Saved entries
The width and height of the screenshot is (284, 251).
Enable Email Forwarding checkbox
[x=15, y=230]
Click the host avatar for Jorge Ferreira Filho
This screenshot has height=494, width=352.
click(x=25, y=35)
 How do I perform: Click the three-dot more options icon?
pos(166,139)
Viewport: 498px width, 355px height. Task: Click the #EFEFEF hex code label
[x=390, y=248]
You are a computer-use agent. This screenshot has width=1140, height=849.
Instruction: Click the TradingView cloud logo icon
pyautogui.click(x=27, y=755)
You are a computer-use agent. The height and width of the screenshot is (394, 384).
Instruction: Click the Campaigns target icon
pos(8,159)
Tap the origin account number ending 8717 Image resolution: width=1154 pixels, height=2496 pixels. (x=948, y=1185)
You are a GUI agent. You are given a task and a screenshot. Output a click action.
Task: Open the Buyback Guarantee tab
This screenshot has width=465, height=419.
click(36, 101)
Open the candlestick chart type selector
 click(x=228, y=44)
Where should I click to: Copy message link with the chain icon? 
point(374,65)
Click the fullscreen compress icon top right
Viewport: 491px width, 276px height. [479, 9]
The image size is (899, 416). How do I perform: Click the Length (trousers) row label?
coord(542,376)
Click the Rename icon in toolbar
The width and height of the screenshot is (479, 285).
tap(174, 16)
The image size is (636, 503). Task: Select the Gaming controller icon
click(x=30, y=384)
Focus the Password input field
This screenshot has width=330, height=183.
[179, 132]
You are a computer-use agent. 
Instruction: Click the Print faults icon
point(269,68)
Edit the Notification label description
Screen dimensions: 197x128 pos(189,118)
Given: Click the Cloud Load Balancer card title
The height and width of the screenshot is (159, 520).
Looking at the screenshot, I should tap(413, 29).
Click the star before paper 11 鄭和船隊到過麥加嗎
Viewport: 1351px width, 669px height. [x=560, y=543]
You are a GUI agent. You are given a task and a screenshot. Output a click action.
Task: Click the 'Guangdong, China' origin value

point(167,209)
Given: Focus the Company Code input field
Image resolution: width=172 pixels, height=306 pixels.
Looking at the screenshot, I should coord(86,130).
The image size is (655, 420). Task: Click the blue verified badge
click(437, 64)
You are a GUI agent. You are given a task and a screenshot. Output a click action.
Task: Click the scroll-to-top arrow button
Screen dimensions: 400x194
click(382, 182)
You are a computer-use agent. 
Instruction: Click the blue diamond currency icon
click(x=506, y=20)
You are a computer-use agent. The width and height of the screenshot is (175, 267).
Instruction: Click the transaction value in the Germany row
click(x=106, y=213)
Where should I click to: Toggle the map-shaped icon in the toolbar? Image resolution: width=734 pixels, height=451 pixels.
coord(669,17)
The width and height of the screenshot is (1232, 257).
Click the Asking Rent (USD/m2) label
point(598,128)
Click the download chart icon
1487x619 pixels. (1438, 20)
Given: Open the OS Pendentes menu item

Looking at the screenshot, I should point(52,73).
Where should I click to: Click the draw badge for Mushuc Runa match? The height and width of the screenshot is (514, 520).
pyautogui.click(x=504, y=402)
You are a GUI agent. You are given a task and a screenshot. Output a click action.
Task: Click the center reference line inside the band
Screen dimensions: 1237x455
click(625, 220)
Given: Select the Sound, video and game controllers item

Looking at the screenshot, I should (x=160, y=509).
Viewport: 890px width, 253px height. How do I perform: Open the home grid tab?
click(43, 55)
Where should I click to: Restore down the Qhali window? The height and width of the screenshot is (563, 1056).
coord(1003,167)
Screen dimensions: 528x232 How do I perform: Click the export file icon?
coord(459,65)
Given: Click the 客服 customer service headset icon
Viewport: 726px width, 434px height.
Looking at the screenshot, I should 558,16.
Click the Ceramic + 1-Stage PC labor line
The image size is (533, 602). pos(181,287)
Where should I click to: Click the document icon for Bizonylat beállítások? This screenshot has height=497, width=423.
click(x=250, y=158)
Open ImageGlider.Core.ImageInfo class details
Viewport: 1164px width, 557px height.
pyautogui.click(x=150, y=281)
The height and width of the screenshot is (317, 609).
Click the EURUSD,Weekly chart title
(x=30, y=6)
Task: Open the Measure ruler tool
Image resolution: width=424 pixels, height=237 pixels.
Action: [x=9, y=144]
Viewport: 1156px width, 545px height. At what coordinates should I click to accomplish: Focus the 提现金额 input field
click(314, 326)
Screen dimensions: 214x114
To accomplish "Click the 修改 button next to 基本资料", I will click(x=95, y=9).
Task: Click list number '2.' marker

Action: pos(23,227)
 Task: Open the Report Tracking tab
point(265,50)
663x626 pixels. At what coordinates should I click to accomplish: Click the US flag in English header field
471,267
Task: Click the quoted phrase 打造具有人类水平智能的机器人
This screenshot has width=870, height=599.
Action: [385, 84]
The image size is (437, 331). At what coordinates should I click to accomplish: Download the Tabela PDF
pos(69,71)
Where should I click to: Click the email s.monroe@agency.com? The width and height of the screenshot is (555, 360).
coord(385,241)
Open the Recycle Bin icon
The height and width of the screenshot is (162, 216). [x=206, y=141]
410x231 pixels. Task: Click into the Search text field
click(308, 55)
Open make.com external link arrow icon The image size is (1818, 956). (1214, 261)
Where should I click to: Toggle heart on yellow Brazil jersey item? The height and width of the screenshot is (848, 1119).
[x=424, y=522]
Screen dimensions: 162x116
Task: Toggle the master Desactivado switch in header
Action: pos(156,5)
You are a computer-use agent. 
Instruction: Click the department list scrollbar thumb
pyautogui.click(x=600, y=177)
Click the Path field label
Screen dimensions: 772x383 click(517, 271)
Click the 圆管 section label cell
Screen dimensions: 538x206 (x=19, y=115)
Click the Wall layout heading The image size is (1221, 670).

Exercise goal
Could you retype all of the entries, leaving every character unchanged?

Completed exercise
The width and height of the screenshot is (284, 251).
Enable Email Forwarding checkbox
[x=15, y=230]
Click the host avatar for Jorge Ferreira Filho
This screenshot has height=494, width=352.
click(x=25, y=35)
 How do I perform: Click the three-dot more options icon?
pos(166,139)
Viewport: 498px width, 355px height. Task: Click the #EFEFEF hex code label
[x=390, y=248]
You are a computer-use agent. This screenshot has width=1140, height=849.
Instruction: Click the TradingView cloud logo icon
pyautogui.click(x=27, y=755)
You are a computer-use agent. The height and width of the screenshot is (394, 384).
Instruction: Click the Campaigns target icon
pos(8,159)
Tap the origin account number ending 8717 Image resolution: width=1154 pixels, height=2496 pixels. (x=948, y=1185)
You are a GUI agent. You are given a task and a screenshot. Output a click action.
Task: Open the Buyback Guarantee tab
This screenshot has width=465, height=419.
click(36, 101)
Open the candlestick chart type selector
 click(x=228, y=44)
Where should I click to: Copy message link with the chain icon? 
point(374,65)
Click the fullscreen compress icon top right
Viewport: 491px width, 276px height. [479, 9]
The image size is (899, 416). How do I perform: Click the Length (trousers) row label?
coord(542,376)
Click the Rename icon in toolbar
The width and height of the screenshot is (479, 285).
tap(174, 16)
The image size is (636, 503). Task: Select the Gaming controller icon
click(x=30, y=384)
Focus the Password input field
This screenshot has width=330, height=183.
[179, 132]
You are a computer-use agent. 
Instruction: Click the Print faults icon
point(269,68)
Edit the Notification label description
Screen dimensions: 197x128 pos(189,118)
Given: Click the Cloud Load Balancer card title
The height and width of the screenshot is (159, 520).
Looking at the screenshot, I should tap(413, 29).
Click the star before paper 11 鄭和船隊到過麥加嗎
Viewport: 1351px width, 669px height. [x=560, y=543]
You are a GUI agent. You are given a task and a screenshot. Output a click action.
Task: Click the 'Guangdong, China' origin value

point(167,209)
Given: Focus the Company Code input field
Image resolution: width=172 pixels, height=306 pixels.
Looking at the screenshot, I should coord(86,130).
The image size is (655, 420). Task: Click the blue verified badge
click(437, 64)
You are a GUI agent. You are given a task and a screenshot. Output a click action.
Task: Click the scroll-to-top arrow button
Screen dimensions: 400x194
click(382, 182)
You are a computer-use agent. 
Instruction: Click the blue diamond currency icon
click(x=506, y=20)
You are a computer-use agent. The width and height of the screenshot is (175, 267).
Instruction: Click the transaction value in the Germany row
click(x=106, y=213)
Where should I click to: Toggle the map-shaped icon in the toolbar? Image resolution: width=734 pixels, height=451 pixels.
coord(669,17)
The width and height of the screenshot is (1232, 257).
Click the Asking Rent (USD/m2) label
point(598,128)
Click the download chart icon
1487x619 pixels. (1438, 20)
Given: Open the OS Pendentes menu item

Looking at the screenshot, I should point(52,73).
Where should I click to: Click the draw badge for Mushuc Runa match? The height and width of the screenshot is (514, 520).
pyautogui.click(x=504, y=402)
You are a GUI agent. You are given a task and a screenshot. Output a click action.
Task: Click the center reference line inside the band
Screen dimensions: 1237x455
click(625, 220)
Given: Select the Sound, video and game controllers item

Looking at the screenshot, I should (x=160, y=509).
Viewport: 890px width, 253px height. How do I perform: Open the home grid tab?
click(43, 55)
Where should I click to: Restore down the Qhali window? The height and width of the screenshot is (563, 1056).
coord(1003,167)
Screen dimensions: 528x232 How do I perform: Click the export file icon?
coord(459,65)
Given: Click the 客服 customer service headset icon
Viewport: 726px width, 434px height.
Looking at the screenshot, I should 558,16.
Click the Ceramic + 1-Stage PC labor line
The image size is (533, 602). pos(181,287)
Where should I click to: Click the document icon for Bizonylat beállítások? This screenshot has height=497, width=423.
click(x=250, y=158)
Open ImageGlider.Core.ImageInfo class details
Viewport: 1164px width, 557px height.
pyautogui.click(x=150, y=281)
The height and width of the screenshot is (317, 609).
Click the EURUSD,Weekly chart title
(x=30, y=6)
Task: Open the Measure ruler tool
Image resolution: width=424 pixels, height=237 pixels.
Action: [x=9, y=144]
Viewport: 1156px width, 545px height. At what coordinates should I click to accomplish: Focus the 提现金额 input field
click(314, 326)
Screen dimensions: 214x114
To accomplish "Click the 修改 button next to 基本资料", I will click(x=95, y=9).
Task: Click list number '2.' marker

Action: pos(23,227)
 Task: Open the Report Tracking tab
point(265,50)
663x626 pixels. At what coordinates should I click to accomplish: Click the US flag in English header field
471,267
Task: Click the quoted phrase 打造具有人类水平智能的机器人
This screenshot has width=870, height=599.
Action: [385, 84]
The image size is (437, 331). At what coordinates should I click to accomplish: Download the Tabela PDF
pos(69,71)
Where should I click to: Click the email s.monroe@agency.com? The width and height of the screenshot is (555, 360).
coord(385,241)
Open the Recycle Bin icon
The height and width of the screenshot is (162, 216). [x=206, y=141]
410x231 pixels. Task: Click into the Search text field
click(308, 55)
Open make.com external link arrow icon The image size is (1818, 956). (1214, 261)
Where should I click to: Toggle heart on yellow Brazil jersey item? The height and width of the screenshot is (848, 1119).
[x=424, y=522]
Screen dimensions: 162x116
Task: Toggle the master Desactivado switch in header
Action: pos(156,5)
You are a computer-use agent. 
Instruction: Click the department list scrollbar thumb
pyautogui.click(x=600, y=177)
Click the Path field label
Screen dimensions: 772x383 click(517, 271)
Click the 圆管 section label cell
Screen dimensions: 538x206 (x=19, y=115)
Click the Wall layout heading The image size is (1221, 670).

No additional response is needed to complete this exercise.